If Stalberg falters, waiting in the wings is the surprise of camp, 19-year-old Jeremy Morin. Morin was the final cut made on Tuesday, but notched 4 points in 6 preseason games while getting time on the Hawks top lines and power plays. Acquired from Atlanta, Morin was another player with promise who seemed to be a few years away, but was one of the best players on the ice all preseason. It's a safe bet that Morin will spend some time with the Hawks this season, and if his play continues to impress, may find himself up full time before the season is out. Igor Makarov also showed potential and will begin the season in Rockford as well.

Last season's power play struggled at times, despite the wealth of talent available to it.

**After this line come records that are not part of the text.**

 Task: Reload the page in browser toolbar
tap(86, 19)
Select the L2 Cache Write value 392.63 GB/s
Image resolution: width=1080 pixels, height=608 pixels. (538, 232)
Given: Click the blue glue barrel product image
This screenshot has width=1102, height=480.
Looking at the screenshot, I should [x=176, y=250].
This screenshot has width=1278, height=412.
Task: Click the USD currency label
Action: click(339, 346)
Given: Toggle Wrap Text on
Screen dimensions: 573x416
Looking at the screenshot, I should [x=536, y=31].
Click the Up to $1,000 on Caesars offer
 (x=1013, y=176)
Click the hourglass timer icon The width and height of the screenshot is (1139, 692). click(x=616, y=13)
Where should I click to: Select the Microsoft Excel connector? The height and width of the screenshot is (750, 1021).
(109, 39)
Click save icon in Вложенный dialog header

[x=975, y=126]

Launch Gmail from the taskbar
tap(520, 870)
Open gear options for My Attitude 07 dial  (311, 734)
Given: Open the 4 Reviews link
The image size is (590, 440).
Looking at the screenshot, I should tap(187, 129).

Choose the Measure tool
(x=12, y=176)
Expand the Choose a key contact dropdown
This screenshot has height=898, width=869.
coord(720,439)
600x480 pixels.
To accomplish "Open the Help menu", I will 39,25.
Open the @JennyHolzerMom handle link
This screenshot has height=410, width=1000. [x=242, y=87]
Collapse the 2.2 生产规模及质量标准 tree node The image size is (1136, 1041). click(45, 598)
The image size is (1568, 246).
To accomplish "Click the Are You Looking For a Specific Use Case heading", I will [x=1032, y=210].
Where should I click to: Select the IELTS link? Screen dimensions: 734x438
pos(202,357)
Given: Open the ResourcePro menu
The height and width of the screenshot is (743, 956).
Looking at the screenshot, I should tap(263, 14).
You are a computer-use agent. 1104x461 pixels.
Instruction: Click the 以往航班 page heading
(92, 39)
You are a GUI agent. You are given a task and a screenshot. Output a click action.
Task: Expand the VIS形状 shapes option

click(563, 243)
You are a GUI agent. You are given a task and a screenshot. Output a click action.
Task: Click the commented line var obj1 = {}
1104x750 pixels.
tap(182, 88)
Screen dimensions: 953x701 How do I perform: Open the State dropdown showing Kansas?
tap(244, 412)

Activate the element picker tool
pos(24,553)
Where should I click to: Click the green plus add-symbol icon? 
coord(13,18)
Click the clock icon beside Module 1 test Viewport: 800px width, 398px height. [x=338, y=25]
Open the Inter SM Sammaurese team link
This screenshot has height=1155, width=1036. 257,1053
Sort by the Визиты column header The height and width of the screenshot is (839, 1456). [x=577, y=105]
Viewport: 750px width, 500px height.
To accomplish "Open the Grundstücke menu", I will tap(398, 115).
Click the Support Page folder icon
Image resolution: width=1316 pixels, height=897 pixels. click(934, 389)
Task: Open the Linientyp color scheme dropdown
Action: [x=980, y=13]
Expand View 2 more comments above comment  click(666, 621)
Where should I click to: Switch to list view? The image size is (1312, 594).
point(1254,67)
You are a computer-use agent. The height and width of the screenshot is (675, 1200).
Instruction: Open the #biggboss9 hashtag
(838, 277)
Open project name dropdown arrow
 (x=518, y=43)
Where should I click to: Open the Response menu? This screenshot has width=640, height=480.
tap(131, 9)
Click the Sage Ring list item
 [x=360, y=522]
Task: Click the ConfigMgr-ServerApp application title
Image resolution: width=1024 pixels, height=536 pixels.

Assistant coach John Torchetti, who ran the powerplay, departed to head to Atlanta, and coach Joel Quenneville has said special teams will be a group effort this year. Regardless, there's no reason for the Blackhawks to struggle with the man advantage, provided they can find a system that works for them.

A bigger problem may be the penalty kill, where the departures noted above will be felt the most. Burish, Madden, Versteeg, and Ladd all spent time on the PK unit, and while Toews, Hossa, Sharp and Bolland will all see significant time, some of the younger players will need to show that they can contribute in this area for the Hawks to win consistently, especially in the postseason.

Overall, while the Hawks top 6 is still as strong as any in the league, the loss of some key role players did open up some holes. While the new faces have all shown they have the talent to succeed in the NHL, how well the Hawks forwards do will depend on their ability to stay consistent game in and game out. Chicago has quality players throughout their system, but the chemistry and teamwork that made last season's squad so dominant will need to come together. Expect some bumps in the road, especially early in the season, but provided the team can avoid major injuries, they're poised for another deep run.

No team has repeated as Stanley Cup champs since the Red Wings in 1998, and in the salary cap era, it's that much tougher. Chicago will be a contender and one of the top teams in the West, but the gap that may have existed last season has tightened up. Detroit is healthy and ready for one last run with their aging lineup, and the L.A. Kings, Vancouver Canucks and San Jose Sharks all made improvements (or at least did not get any worse). The wholesale changes may be the best thing for the Hawks, as it moves the target ever so slightly off their backs. Last season's run was historic, and the team has the personnel to do it again, but it's a long season where injuries, luck, and intangibles can change everything. The Hawks have done all they can to prepare themselves for the title defense this offseason, now it's time to see where the cards are laid.